Agustín Acosta (1886-1979) was a Cuban poet and politician. He was born and raised in Matanzas. As a young man, he worked as a telegraph operator for a Cuban railroad. He studied law at Havana University; upon graduating in 1918, he became a notary and practised his trade in Jagüey Grande in Matanzas. He was active politically and spent long stretches in prison during the regime of Gerardo Machado. After the fall of Machado, he served as provisional governor of Matanzas from 1933 to 1934. He also held other important political offices, such as cabinet secretary to Carlos Mendieta, and president of the Partido Unión Nacionalista (1936-1937).
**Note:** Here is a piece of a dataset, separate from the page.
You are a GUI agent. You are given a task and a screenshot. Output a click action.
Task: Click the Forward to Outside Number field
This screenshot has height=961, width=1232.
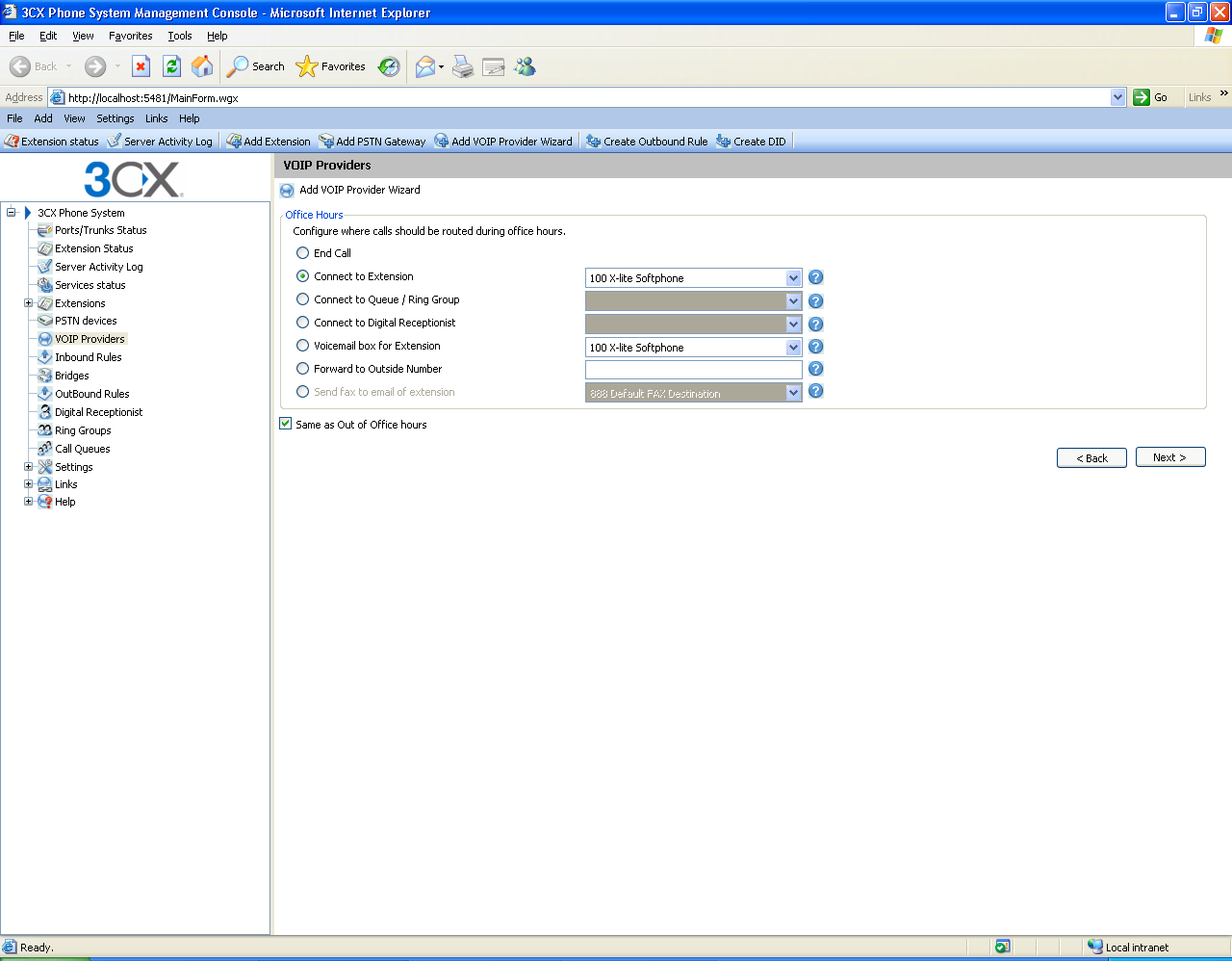click(x=693, y=370)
As a poet, his writing was marked by nationalist ideals pitted against US hegemony over the island. He wrote regularly for Cuban publications such as El Fígaro, El Cubano Libre, Socialand Carteles, etc. His notable poetry collections are: 
 La Zafra (1926)
 Los camellos distantes (1936)
 Las islas desoladas (1943)
 Caminos de hierro (1963)

Some of his popular poems like "Las carretas en la noche" ("Carts in the Night") and "Mediodia en el Campo" ("Midday in the Country") appeared in La Zafra. He also wrote a number of essays on Jose Marti. He left Cuba in 1972-73 and died in Miami in 1979.